» **Task instructions**
1. Which types of co-workers does the passage on difficult co-workers below describe? List each one.
2. Write out the passage on difficult co-workers below word for word, beginning at the words "Gossiping co-workers may" and stopping after the words "talking about them.".

» **Document excerpt**
▼

No backbone. Co-workers with no-backbone are usually in a lead, supervisor, or management role. They are usually nice, listen to concerns, and may have good ideas. They aren’t always easy to spot because, when things are going well, they will be great co-workers. However, when conflict arises, they won’t bat for the team, and they avoid conflict like the plague. If there’s a personnel problem, they won’t hold them accountable because they won’t be willing to have that direct conversation. This means their team will have no real support when they need it most.
Gossiping co-workers may or may not have bad intentions but talks about others so much that there’s always something negative coming up about someone. They gossip excessively, and they also don’t take into consideration anyone’s feelings or any predicament they may put someone in by talking about them.
Rice-bowlers are usually a subject matter expert in some form. They know everything about their job, but they don’t share that knowledge, usually, because they don’t have time to train others. They position themselves to be the only person to do the work either intentionally or because they have zero faith that anyone else can do the work. These co-workers can leave a major gap when they quit, and if we’re on their team, we’ll be stuck holding the bag.

▲

» **The data**
▼

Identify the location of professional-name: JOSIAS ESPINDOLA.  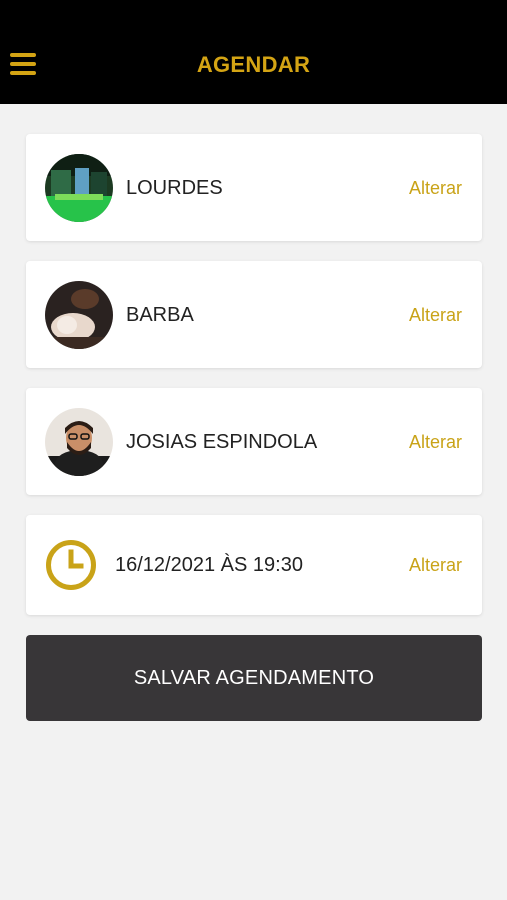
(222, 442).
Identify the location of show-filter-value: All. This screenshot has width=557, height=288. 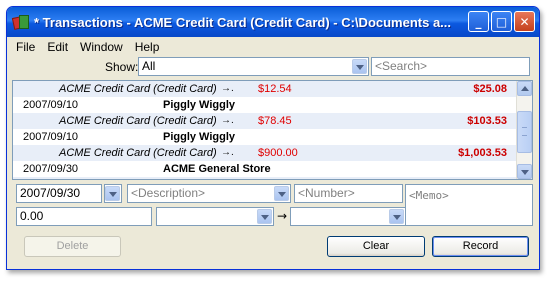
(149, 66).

▲

» **Exercise results**
1.
- No backbone
- Gossiping co-workers
- Rice-bowlers

2.
Gossiping co-workers may or may not have bad intentions but talks about others so much that there’s always something negative coming up about someone. They gossip excessively, and they also don’t take into consideration anyone’s feelings or any predicament they may put someone in by talking about them.